Juntamente com o aumento de impostos sobre os combustíveis, o governo contingenciou 5,9 bilhões de reais. A maior parte desse corte atinge o setor de infraestrutura: a redução em despesas do PAC (Programa de Aceleração do Crescimento) foi de 5,2 bilhões de reais. Foram remanejados R$ 2,3 bilhões do PAC para atender a “necessidades emergenciais” de outros ministérios. Somando as duas medidas, o corte do programa chegou a 7,5 bilhões de reais.

Na contramão da aparente responsabilidade do governo em cumprir as metas fiscais, houve um esquema de distribuição de emendas que beneficiou partidos e parlamentares da base do governo.
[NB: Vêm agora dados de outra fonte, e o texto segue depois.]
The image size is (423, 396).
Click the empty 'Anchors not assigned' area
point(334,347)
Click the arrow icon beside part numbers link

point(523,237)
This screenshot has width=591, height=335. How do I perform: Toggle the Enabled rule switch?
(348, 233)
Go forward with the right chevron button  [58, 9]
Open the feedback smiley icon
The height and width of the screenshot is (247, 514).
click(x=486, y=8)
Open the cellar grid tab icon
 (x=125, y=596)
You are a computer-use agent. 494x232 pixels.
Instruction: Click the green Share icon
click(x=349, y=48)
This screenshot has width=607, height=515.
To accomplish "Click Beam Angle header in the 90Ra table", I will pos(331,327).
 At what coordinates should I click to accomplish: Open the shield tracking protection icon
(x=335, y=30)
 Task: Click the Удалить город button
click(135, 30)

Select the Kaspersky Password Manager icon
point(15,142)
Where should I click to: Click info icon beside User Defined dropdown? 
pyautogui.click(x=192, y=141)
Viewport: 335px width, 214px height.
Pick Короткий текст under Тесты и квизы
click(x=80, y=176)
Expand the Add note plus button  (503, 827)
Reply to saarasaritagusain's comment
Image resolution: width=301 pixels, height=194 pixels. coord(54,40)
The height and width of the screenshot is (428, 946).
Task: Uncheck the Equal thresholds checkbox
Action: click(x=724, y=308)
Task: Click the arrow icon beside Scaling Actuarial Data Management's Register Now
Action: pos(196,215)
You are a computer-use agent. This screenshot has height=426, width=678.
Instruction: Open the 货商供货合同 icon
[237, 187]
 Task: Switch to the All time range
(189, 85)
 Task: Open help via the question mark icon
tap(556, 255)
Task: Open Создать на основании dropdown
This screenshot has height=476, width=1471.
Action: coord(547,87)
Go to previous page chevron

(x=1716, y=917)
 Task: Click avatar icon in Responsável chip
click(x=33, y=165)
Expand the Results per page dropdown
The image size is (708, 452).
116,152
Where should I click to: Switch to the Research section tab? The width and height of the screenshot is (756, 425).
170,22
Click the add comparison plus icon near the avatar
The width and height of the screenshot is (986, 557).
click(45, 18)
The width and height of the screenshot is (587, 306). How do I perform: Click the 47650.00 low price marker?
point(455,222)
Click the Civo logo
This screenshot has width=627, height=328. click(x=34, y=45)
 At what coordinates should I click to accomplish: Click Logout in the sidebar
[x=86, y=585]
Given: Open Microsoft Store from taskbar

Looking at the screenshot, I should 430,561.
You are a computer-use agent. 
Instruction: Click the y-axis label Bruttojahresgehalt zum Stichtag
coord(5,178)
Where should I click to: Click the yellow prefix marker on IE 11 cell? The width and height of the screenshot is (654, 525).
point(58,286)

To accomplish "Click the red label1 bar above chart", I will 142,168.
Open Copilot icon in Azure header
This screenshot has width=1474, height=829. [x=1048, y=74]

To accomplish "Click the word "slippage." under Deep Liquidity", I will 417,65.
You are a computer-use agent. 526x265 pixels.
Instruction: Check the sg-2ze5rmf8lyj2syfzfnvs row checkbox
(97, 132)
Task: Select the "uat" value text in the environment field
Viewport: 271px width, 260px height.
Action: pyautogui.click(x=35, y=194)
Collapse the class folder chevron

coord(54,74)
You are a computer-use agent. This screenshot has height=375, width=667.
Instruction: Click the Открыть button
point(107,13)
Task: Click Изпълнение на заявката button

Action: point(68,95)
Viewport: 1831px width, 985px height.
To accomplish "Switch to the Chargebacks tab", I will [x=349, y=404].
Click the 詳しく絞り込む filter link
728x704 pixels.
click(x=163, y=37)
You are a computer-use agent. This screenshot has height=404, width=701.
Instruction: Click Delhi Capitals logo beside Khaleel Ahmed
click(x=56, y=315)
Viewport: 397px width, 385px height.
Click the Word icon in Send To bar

Somente entre os meses de abril e junho de 2017 foram distribuídos cerca de R$ 755 milhões aos 19 partidos aliados do governo.

Ao longo das duas semanas que antecederam a votação da denúncia por corrupção contra Michel Temer na Comissão de Constituição e Justiça (CCJ) da Câmara dos Deputados, o governo federal ignorou o rombo em seu orçamento e liberou verbas que chegam a 15,3 bilhões de reais para estados e municípios. Somente em emendas parlamentares de deputados federais, foi empenhado um total de 1,9 bilhão de reais, valor próximo ao que havia sido processado nos cinco meses anteriores, 1,8 bilhão de reais.